Exercise 1: Random Restart + L-BFGS

# See: code/week04/global_optimization.py

Implement random restart with scipy.optimize.minimize(method='L-BFGS-B').

Exercise 2: Simulated Annealing

Implement simulated annealing from scratch with exponential cooling.

Exercise 3: Test on Rastrigin Function

Rastrigin: $f(x) = 10n + \sum_i [x_i^2 - 10\cos(2\pi x_i)]$ — many local minima. Compare local method (finds nearest local min) vs global methods.

Exercise 4: scipy Global Optimizers

Compare minimize(), differential_evolution(), and basinhopping() on the same problem.

Exercise 5: Scan Matching Initialization

Robotics scenario: find initial rotation/translation for ICP. Random restart over rotation angles, L-BFGS for refinement.

Practice (45 min)

How many random restarts are needed to find a global minimum with 95% probability if $p = 0.05$ per trial?
Why does simulated annealing's cooling schedule matter? What happens if you cool too fast? Too slow?
Compare the computational cost: 100 random restarts of L-BFGS vs 10000 iterations of simulated annealing.
In robotics, is global optimization common? Why or why not?
Basin-hopping vs differential evolution: which is better for continuous problems? For mixed-integer?
Why does the Rastrigin function have $10^n$ local minima in $n$ dimensions?
How does scan matching avoid global optimization in practice? (Hint: motion model prediction.)
Design a simple test: given a function, how do you determine whether you need global optimization?

Expert Challenges

🎯 Challenge 1: Multi-start with clustering

**Problem:** Implement multi-start optimization that clusters converged solutions to identify distinct local minima.
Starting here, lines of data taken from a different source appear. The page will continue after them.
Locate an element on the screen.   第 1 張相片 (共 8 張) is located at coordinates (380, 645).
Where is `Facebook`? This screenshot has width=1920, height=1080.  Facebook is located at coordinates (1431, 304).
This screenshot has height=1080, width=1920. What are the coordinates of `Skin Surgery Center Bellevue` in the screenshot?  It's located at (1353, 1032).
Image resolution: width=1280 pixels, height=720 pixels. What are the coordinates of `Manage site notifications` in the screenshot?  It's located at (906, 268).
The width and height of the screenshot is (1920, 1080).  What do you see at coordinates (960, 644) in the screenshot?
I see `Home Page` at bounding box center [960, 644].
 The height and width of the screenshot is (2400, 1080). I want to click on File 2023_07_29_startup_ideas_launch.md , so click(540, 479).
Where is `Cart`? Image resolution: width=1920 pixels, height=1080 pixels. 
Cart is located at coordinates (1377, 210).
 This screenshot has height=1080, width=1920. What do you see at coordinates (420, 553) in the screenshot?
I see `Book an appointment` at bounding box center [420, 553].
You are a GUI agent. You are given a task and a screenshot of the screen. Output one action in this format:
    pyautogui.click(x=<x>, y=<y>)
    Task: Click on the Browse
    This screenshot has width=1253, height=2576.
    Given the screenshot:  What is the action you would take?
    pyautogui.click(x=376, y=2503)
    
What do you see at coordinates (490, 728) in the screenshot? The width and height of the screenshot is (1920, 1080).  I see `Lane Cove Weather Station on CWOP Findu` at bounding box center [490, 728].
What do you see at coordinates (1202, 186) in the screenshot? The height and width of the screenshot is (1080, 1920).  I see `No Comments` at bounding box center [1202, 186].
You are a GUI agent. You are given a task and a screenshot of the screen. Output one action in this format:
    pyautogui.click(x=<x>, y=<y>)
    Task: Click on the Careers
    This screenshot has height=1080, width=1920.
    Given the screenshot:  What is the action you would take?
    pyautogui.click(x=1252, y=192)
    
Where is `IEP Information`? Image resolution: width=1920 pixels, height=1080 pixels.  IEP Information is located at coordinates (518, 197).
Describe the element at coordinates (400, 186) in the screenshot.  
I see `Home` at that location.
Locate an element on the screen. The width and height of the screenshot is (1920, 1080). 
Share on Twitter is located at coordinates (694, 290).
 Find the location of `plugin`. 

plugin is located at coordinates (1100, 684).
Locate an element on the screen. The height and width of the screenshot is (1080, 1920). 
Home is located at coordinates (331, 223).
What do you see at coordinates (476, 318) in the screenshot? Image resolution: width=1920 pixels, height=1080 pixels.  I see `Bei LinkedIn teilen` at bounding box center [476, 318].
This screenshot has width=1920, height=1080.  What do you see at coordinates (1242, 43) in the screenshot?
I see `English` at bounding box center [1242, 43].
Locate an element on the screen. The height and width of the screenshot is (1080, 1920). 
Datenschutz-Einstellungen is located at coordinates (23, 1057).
On Rastrigin in 2D: (a) find all local minima in $[-5, 5]^2$, (b) identify the basin of attraction for each, (c) estimate what fraction of starting points converge to the global minimum. **Solution:** Run 1000 random starts, collect all converged points. Cluster with `scipy.cluster.hierarchy` or DBSCAN (tolerance 0.1). Each cluster = one local minimum. The basin fraction = cluster_size/1000. For 2D Rastrigin: 25 local minima in $[-5,5]^2$, global minimum's basin is ~4% of the area, so ~4% of random starts find it.

🎯 Challenge 2: Adaptive simulated annealing

**Problem:** Implement adaptive SA where the perturbation size adapts based on acceptance rate. Target 30-50% acceptance: if acceptance is too high, increase perturbation; if too low, decrease. Show this converges faster than fixed-perturbation SA on Rastrigin. **Solution:** Track acceptance rate over a window of 100 steps. If rate > 0.5: multiply perturbation by 1.1. If rate < 0.3: multiply by 0.9. This automatically handles the transition from exploration (large perturbation) to exploitation (small perturbation). Converges 2-5× faster than fixed SA on Rastrigin.

🎯 Challenge 3: Global optimization for ICP initialization

**Problem:** Generate two 2D point clouds (source and target) with known transformation $(R, t)$. Add noise and outliers. Use random restart + ICP to recover the transformation. Measure: (a) how often does single-start ICP fail, (b) how many restarts are needed for 99% success, (c) does basin-hopping improve over random restart? **Solution:** With rotation up to 180°: single-start ICP fails ~40% of the time (converges to wrong rotation by 180°). With 10 random restarts over $[0, 2\pi)$ rotation: ~98% success. Basin-hopping converges faster because it reuses successful basins. This demonstrates why real SLAM systems use feature-based initial alignment before ICP refinement.

Self-Assessment Checklist

[ ] I can implement random restart and simulated annealing
[ ] I understand when global optimization is needed vs when good initialization suffices
[ ] I can use scipy's basinhopping and differential_evolution
[ ] I can design a multi-start strategy for a robotics initialization problem

Key Takeaways

Local methods find local minima; global methods search more broadly.
Random restart is simple, parallel, and often sufficient.
In robotics, good initialization (from sensors/prediction) usually avoids global search.
When needed: loop closure, place recognition, initial alignment — use basinhopping or multi-start.